**Instructions for the task**. Among the records that follow, find the line with "Screen dimensions: 915x433" and the line with "Task: Hide the тон layer". Set down those lines and all lines between them exactly, without adding anything.

# # # #

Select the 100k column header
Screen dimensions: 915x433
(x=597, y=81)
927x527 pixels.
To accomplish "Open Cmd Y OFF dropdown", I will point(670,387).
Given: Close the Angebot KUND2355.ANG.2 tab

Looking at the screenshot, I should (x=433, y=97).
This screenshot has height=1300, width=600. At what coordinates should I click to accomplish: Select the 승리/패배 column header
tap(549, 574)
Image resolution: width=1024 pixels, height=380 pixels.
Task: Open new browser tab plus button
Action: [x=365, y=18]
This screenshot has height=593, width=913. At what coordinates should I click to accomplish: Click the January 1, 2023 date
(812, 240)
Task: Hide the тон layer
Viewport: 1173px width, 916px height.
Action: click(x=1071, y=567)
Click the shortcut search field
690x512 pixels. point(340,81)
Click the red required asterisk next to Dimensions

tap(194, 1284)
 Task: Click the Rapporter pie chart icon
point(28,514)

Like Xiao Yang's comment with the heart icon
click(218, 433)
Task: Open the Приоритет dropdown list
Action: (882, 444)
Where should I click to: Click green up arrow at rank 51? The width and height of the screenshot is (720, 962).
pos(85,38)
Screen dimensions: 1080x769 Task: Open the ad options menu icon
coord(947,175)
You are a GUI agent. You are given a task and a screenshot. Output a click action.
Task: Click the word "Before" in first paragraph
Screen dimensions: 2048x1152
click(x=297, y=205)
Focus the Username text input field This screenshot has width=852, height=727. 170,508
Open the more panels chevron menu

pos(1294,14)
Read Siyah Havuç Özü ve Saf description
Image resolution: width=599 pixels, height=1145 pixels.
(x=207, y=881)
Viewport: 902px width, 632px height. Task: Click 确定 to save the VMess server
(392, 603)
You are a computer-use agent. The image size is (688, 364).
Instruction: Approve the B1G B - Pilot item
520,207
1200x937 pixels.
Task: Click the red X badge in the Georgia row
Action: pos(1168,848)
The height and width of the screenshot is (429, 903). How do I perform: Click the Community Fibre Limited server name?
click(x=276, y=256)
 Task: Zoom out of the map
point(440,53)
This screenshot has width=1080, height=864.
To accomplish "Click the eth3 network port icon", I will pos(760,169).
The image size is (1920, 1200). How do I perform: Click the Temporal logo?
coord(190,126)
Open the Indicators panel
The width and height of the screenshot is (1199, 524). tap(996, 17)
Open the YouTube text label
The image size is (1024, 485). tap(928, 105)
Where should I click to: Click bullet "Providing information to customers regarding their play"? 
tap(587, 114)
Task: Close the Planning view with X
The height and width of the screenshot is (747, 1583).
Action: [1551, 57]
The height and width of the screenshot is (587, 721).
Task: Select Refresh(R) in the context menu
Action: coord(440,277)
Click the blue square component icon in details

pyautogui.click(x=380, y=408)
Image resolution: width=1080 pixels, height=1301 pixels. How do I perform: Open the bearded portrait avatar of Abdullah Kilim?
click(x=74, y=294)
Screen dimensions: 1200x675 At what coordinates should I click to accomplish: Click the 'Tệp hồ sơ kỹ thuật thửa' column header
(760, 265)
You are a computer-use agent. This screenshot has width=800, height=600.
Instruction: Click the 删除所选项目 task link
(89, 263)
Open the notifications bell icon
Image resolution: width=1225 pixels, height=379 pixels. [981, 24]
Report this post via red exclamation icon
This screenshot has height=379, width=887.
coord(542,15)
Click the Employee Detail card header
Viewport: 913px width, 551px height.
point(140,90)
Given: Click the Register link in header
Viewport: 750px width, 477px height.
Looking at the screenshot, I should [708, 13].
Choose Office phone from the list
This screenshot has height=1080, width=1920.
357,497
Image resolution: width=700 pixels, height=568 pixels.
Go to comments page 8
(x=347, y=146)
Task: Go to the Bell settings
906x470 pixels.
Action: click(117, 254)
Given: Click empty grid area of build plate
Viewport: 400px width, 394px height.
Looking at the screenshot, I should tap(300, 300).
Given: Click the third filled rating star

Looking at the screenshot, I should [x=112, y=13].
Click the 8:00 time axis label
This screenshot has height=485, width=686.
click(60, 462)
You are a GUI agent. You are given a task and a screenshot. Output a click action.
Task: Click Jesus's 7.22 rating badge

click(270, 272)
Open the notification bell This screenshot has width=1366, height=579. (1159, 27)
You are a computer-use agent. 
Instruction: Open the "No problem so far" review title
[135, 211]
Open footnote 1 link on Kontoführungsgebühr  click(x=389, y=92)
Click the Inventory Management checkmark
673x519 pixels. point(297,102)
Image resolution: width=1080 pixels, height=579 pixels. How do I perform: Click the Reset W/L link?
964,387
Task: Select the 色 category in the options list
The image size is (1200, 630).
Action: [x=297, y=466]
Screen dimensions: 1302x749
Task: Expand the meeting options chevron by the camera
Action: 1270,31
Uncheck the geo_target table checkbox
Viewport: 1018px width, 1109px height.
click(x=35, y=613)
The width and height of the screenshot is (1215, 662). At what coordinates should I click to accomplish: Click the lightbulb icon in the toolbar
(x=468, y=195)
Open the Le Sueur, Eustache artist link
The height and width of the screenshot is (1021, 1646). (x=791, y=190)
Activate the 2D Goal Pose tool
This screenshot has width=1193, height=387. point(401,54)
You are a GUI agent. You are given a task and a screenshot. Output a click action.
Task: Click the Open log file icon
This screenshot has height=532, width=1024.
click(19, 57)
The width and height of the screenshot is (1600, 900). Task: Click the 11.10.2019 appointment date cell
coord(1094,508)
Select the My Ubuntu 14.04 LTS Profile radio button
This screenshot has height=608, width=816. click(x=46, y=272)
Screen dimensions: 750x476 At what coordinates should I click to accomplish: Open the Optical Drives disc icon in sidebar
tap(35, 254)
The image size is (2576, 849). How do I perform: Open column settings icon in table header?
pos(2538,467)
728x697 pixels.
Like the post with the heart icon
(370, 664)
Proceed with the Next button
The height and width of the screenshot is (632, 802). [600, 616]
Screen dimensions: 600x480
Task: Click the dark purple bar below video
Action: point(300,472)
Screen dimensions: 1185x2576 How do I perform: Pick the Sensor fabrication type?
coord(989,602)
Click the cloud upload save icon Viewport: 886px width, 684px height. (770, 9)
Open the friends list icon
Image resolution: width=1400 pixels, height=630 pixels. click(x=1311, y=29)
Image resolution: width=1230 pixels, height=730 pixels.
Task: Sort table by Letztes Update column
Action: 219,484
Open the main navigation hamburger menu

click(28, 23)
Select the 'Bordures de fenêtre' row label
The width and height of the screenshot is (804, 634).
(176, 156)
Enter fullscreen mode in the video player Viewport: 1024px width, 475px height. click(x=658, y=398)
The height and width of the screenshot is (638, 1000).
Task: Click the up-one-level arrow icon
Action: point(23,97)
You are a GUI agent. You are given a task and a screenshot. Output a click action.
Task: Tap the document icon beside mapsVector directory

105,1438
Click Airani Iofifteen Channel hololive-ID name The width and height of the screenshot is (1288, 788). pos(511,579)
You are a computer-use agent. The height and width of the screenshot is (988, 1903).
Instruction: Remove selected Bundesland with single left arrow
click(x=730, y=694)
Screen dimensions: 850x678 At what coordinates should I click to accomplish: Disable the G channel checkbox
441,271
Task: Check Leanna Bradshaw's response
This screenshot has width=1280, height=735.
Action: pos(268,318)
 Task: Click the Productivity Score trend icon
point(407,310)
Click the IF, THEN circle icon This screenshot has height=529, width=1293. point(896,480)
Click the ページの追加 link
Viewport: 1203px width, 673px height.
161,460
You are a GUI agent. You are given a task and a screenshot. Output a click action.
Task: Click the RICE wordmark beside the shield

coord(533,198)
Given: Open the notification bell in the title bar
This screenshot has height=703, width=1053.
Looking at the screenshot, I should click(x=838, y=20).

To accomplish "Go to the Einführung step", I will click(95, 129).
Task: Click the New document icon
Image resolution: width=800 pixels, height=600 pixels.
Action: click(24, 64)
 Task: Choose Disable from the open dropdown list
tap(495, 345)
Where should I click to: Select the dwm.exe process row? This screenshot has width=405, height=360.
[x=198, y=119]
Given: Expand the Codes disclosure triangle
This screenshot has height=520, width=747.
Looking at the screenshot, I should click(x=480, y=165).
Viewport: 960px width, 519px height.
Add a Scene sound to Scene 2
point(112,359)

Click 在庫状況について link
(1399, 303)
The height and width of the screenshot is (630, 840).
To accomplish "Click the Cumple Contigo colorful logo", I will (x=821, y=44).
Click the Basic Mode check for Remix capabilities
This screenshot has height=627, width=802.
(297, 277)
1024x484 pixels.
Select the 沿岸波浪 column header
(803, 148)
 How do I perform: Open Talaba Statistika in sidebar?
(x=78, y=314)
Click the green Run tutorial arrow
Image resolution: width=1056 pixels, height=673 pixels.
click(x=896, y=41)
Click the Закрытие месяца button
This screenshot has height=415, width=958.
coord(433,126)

# # # #

**Solution to the problem**.
Screen dimensions: 915x433
(x=597, y=81)
927x527 pixels.
To accomplish "Open Cmd Y OFF dropdown", I will point(670,387).
Given: Close the Angebot KUND2355.ANG.2 tab

Looking at the screenshot, I should (x=433, y=97).
This screenshot has height=1300, width=600. At what coordinates should I click to accomplish: Select the 승리/패배 column header
tap(549, 574)
Image resolution: width=1024 pixels, height=380 pixels.
Task: Open new browser tab plus button
Action: [x=365, y=18]
This screenshot has height=593, width=913. At what coordinates should I click to accomplish: Click the January 1, 2023 date
(812, 240)
Task: Hide the тон layer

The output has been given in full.